Reprezentacja Polski we wtorek żegna się z Euro 2024. Mecz z Francją niczego już nie zmieni, bo nawet zwycięstwo nie sprawi, że opuścimy ostatnie miejsce w grupie. Nasz los jest już dobrze znany, ale to nie zmienia faktu, że cały kraj żyje meczem, który rozpocznie się o godzinie 18.
Francuzi z kolei już są pewni awansu do 1/8 finału. Potwierdziło się to po poniedziałkowych meczach. Ten fakt odnotował portal RMC Sport. Poza tym nie ma tam klasycznej zapowiedzi starcia z reprezentacją Polski.
"Zwycięstwo Hiszpanii nad Albanią (1:0) w poniedziałek w grupie B pozwolił francuskiej drużynie awansować do 1/8 finału turnieju rozgrywanego w Niemczech. Les Bleus Didiera Deschampsa w meczu z Polską będą starali się zająć pierwsze miejsce w swojej grupie" - czytamy.
Boniek mocno o reprezentacji Polski. "Nie rozumiem tego" >>
Podczas porannego przeglądu francuskich mediów rzuca się w oczy, że nie ma zbyt wielu tekstów o meczu. Nie ma analiz naszej drużyny, wypowiedzi ekspertów, czy ciekawostek o Biało-Czerwonych. "L'Equipe" na przykład skupia się na prawdopodobnej absencji jednej z gwiazd.
"Po raz pierwszy od Euro 2016 Didier Deschamps w meczu o stawkę będzie musiał sobie radzić bez Antoine'a Griezmanna" - pisze słynny dziennik.
Portal ouest-france.fr z kolei interesuje się tym, w jakim składzie zagrają "Les Bleus" przeciwko Polsce. Wiele wskazuje na to, że selekcjoner da pograć zmiennikom, ale to nie zmienia faktu, że celem jest zwycięstwo.
"Na pierwszy rzut oka jest to mecz mało interesujący, bo drużyna zapewniła sobie awans, ale trzeci mecz grupowy ma kluczowe znaczenie. Daje on zmiennikom szansę na grę, ale Deschamps nie będzie mógł aż za bardzo rotować składem, bo stawką jest pierwsze miejsce w grupie" - wyjaśnia autor.
Mecz Francja - Polska już we wtorek 25 czerwca o godzinie 18. Transmisja na żywo w Pilot WP na kanale TVP 1. Relacja tekstowa LIVE w WP SportoweFakty.
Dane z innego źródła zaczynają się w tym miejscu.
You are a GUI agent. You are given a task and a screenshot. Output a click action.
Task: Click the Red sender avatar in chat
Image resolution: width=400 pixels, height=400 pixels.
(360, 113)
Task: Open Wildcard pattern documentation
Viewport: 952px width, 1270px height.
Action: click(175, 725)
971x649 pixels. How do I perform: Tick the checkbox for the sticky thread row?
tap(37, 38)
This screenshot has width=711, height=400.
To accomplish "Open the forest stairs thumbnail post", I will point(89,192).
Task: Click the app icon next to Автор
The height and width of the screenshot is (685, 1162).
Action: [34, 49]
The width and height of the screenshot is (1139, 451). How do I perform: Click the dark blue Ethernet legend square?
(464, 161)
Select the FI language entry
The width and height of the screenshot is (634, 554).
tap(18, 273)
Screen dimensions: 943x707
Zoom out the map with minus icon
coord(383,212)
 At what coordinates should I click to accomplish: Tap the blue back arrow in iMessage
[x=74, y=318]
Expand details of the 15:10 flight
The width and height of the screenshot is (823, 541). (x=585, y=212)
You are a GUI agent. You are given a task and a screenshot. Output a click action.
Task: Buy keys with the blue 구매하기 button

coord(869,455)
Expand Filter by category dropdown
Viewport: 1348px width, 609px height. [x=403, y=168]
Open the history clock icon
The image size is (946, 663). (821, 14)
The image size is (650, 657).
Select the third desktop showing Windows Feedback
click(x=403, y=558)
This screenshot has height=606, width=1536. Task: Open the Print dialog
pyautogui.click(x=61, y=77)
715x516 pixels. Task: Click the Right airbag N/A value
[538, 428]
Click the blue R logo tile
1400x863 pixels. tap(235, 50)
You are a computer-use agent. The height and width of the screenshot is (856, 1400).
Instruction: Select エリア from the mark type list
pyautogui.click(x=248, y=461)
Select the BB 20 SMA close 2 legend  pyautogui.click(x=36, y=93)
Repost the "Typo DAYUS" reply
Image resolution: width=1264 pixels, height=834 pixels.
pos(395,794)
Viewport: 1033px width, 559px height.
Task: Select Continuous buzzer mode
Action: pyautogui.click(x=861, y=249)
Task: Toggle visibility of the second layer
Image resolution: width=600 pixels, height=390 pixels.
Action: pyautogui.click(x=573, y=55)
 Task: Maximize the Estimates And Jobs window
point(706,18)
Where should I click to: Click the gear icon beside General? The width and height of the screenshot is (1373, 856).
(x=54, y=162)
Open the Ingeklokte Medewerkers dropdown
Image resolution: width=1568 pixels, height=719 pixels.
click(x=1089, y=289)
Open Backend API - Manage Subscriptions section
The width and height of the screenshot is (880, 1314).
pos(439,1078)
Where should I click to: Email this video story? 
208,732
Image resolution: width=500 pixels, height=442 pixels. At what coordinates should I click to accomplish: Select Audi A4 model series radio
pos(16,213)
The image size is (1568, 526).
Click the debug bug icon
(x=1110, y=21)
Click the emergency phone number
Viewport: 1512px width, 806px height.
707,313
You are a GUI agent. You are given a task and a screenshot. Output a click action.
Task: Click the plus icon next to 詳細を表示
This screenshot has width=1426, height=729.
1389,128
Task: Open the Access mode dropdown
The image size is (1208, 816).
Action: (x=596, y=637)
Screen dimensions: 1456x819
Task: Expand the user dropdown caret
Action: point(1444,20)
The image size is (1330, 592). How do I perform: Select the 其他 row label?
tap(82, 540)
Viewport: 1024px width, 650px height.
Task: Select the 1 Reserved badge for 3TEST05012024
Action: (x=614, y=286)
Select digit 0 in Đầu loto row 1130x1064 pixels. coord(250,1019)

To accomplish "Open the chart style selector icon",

Broni się krojem garniturów, drogim zegarkiem i grą w... golfa. A miał wynikami >>
Zły prognostyk przed meczem z Francją. Jeszcze nigdy nie wygraliśmy tego dnia >>
ZOBACZ WIDEO: "Prosto z Euro". Ekspert mówi wprost. "Pierwsi robiliśmy krok, aby ugrać coś więcej i dostawaliśmy gonga"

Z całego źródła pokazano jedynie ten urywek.